Sorry, no that didn't create the new file, for that you probably can just do

touch /path/to/catalina.out

And I have no idea if tomcat5 is huppable or not I've never used it (tomcat5 that is).

If you read the manpage for tomcat5 check for SIGHUP and if it supports that signal and reopens its log connections when it gets it then you can kill -HUP <pid_of_tomcat5>

thecaligarmo 10-27-2008 08:44 PM

It doesn't seem like tomcat5 can use HUP. (at least I couldn't find anything on it).

so adding
touch /path/to/catalina.out
would create it and make it so that the output log goes to it rather than the newly moved file?

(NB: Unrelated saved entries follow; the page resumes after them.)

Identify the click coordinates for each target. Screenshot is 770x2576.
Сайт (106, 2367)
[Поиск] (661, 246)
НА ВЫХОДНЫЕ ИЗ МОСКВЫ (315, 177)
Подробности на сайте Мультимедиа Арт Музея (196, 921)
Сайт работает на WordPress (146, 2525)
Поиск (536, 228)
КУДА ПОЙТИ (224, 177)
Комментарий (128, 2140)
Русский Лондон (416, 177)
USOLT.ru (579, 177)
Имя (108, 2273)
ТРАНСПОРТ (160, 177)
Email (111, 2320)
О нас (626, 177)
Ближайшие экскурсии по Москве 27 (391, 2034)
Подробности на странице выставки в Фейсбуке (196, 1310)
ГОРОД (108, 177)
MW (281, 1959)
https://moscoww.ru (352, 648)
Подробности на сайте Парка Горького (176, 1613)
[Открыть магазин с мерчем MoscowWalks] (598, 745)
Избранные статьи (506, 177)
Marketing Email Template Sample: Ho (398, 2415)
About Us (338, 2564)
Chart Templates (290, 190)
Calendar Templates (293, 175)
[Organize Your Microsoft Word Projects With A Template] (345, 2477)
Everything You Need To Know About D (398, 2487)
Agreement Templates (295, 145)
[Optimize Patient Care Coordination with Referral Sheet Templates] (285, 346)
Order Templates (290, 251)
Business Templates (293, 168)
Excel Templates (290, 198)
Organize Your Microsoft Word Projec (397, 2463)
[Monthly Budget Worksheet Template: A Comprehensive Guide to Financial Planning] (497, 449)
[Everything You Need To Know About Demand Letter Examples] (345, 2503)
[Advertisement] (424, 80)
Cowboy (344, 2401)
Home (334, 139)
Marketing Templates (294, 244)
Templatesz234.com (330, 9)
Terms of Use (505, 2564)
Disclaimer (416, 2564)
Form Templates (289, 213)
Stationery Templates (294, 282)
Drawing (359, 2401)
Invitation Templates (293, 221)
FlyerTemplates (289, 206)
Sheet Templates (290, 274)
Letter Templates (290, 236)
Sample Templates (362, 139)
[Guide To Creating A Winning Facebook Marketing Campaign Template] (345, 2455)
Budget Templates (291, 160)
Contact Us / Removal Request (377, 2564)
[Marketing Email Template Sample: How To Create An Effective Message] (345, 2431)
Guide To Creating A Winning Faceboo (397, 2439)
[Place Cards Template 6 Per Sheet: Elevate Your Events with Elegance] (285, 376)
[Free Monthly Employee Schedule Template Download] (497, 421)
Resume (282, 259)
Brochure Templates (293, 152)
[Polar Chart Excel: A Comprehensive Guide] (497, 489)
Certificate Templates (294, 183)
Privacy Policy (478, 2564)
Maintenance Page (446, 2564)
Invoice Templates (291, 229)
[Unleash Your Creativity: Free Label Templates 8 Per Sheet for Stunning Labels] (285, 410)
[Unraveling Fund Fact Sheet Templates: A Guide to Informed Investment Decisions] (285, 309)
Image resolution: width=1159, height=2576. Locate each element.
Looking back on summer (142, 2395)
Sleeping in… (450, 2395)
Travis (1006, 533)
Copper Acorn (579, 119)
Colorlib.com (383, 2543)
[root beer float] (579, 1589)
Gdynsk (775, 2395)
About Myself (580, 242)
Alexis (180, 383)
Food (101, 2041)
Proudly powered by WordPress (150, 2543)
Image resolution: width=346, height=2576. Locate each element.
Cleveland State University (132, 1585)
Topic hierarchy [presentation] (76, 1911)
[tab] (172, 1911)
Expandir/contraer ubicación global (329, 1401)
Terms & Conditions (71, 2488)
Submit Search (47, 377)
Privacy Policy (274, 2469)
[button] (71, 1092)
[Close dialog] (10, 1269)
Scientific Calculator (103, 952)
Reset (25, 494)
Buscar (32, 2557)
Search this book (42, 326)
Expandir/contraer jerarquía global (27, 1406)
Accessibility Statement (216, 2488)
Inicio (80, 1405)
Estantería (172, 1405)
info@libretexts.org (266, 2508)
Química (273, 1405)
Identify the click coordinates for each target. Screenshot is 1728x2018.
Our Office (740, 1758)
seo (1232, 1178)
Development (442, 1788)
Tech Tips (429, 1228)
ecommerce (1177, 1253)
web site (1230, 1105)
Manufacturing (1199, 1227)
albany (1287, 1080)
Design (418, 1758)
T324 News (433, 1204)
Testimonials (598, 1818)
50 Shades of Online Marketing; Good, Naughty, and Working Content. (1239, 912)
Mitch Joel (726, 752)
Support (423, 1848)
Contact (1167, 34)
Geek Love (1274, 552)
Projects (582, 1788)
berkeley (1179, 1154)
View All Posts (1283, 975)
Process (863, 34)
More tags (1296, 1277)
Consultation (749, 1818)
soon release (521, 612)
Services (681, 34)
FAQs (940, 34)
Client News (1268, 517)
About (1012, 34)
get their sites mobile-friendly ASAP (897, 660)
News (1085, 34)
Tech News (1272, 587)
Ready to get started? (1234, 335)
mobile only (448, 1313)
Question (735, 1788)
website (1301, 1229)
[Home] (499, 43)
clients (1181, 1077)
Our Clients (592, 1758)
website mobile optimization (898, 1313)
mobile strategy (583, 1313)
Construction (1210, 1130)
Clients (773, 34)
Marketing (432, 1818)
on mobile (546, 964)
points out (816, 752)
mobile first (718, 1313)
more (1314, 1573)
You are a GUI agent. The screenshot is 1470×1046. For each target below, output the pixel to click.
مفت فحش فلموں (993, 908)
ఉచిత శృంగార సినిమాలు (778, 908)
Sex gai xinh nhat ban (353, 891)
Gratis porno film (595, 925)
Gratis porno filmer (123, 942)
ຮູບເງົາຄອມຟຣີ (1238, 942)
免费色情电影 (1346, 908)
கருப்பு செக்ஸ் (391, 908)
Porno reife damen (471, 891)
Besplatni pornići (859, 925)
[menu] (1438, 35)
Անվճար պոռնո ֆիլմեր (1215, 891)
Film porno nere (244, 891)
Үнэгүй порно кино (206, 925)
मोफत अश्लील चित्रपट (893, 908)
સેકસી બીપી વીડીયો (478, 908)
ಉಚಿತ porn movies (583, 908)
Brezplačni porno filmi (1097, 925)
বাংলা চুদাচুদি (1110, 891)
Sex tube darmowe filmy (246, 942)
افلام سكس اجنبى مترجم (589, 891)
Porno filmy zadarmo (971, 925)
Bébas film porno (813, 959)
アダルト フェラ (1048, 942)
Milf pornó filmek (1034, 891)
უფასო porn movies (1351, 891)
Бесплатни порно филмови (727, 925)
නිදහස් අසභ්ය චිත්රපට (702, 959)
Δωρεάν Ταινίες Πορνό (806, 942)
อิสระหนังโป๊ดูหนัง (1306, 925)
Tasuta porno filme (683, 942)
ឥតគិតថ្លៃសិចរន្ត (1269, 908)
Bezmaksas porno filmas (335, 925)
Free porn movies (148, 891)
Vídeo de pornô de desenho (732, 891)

estabroo 10-27-2008 08:58 PM

Yes as long as you do the stop start stuff.

thecaligarmo 10-27-2008 09:06 PM

Would it matter if I put the script in this order:

stop tomcat
mv catalina
touch catalina
start tomcat


or for touch to work does it have to be:
mv catalina
touch catalina
stop tomcat
start tomcat


?
(sorry for the million questions. Like I said, super newb here)

chrism01 10-28-2008 12:38 AM

See the logrotate service, it's designed to do this for you.